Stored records
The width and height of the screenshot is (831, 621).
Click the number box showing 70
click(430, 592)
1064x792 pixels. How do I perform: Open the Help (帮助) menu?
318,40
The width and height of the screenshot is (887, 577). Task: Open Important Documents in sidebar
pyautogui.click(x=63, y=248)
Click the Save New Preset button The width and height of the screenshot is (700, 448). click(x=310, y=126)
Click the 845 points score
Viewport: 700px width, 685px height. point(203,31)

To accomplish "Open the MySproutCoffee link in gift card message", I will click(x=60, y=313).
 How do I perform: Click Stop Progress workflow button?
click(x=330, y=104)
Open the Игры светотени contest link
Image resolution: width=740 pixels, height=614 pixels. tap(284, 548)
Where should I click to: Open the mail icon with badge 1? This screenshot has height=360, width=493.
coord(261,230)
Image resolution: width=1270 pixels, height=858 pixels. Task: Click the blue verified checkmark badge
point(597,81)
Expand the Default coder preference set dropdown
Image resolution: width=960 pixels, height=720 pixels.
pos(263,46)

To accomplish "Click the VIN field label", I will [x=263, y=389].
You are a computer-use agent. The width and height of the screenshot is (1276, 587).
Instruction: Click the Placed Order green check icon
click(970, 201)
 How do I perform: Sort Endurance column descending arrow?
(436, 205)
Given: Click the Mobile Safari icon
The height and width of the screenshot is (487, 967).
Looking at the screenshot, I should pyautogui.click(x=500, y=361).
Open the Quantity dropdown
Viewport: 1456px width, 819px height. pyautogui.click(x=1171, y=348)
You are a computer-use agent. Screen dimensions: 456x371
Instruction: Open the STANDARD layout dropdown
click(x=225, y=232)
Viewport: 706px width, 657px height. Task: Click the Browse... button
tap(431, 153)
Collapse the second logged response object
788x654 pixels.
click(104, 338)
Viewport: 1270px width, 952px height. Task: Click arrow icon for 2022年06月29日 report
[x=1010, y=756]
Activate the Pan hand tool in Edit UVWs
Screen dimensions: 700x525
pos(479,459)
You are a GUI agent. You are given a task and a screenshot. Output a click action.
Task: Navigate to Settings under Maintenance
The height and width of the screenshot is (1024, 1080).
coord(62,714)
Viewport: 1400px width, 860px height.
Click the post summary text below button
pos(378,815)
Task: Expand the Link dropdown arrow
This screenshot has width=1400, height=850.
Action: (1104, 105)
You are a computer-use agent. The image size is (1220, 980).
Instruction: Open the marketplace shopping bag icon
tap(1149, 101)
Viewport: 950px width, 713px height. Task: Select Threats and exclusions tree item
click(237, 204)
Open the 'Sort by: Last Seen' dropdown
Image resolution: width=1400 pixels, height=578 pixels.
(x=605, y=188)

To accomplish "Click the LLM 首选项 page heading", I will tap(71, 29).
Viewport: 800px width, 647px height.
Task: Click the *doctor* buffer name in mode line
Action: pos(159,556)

WORK INSTRUCTION
Write each entry out again, exactly as it reads above.

OUTPUT OF THE TASK
The width and height of the screenshot is (831, 621).
Click the number box showing 70
click(430, 592)
1064x792 pixels. How do I perform: Open the Help (帮助) menu?
318,40
The width and height of the screenshot is (887, 577). Task: Open Important Documents in sidebar
pyautogui.click(x=63, y=248)
Click the Save New Preset button The width and height of the screenshot is (700, 448). click(x=310, y=126)
Click the 845 points score
Viewport: 700px width, 685px height. point(203,31)

To accomplish "Open the MySproutCoffee link in gift card message", I will click(x=60, y=313).
 How do I perform: Click Stop Progress workflow button?
click(x=330, y=104)
Open the Игры светотени contest link
Image resolution: width=740 pixels, height=614 pixels. tap(284, 548)
Where should I click to: Open the mail icon with badge 1? This screenshot has height=360, width=493.
coord(261,230)
Image resolution: width=1270 pixels, height=858 pixels. Task: Click the blue verified checkmark badge
point(597,81)
Expand the Default coder preference set dropdown
Image resolution: width=960 pixels, height=720 pixels.
pos(263,46)

To accomplish "Click the VIN field label", I will [x=263, y=389].
You are a computer-use agent. The width and height of the screenshot is (1276, 587).
Instruction: Click the Placed Order green check icon
click(970, 201)
 How do I perform: Sort Endurance column descending arrow?
(436, 205)
Given: Click the Mobile Safari icon
The height and width of the screenshot is (487, 967).
Looking at the screenshot, I should pyautogui.click(x=500, y=361).
Open the Quantity dropdown
Viewport: 1456px width, 819px height. pyautogui.click(x=1171, y=348)
You are a computer-use agent. Screen dimensions: 456x371
Instruction: Open the STANDARD layout dropdown
click(x=225, y=232)
Viewport: 706px width, 657px height. Task: Click the Browse... button
tap(431, 153)
Collapse the second logged response object
788x654 pixels.
click(104, 338)
Viewport: 1270px width, 952px height. Task: Click arrow icon for 2022年06月29日 report
[x=1010, y=756]
Activate the Pan hand tool in Edit UVWs
Screen dimensions: 700x525
pos(479,459)
You are a GUI agent. You are given a task and a screenshot. Output a click action.
Task: Navigate to Settings under Maintenance
The height and width of the screenshot is (1024, 1080).
coord(62,714)
Viewport: 1400px width, 860px height.
Click the post summary text below button
pos(378,815)
Task: Expand the Link dropdown arrow
This screenshot has width=1400, height=850.
Action: (1104, 105)
You are a computer-use agent. The image size is (1220, 980).
Instruction: Open the marketplace shopping bag icon
tap(1149, 101)
Viewport: 950px width, 713px height. Task: Select Threats and exclusions tree item
click(237, 204)
Open the 'Sort by: Last Seen' dropdown
Image resolution: width=1400 pixels, height=578 pixels.
(x=605, y=188)

To accomplish "Click the LLM 首选项 page heading", I will tap(71, 29).
Viewport: 800px width, 647px height.
Task: Click the *doctor* buffer name in mode line
Action: pos(159,556)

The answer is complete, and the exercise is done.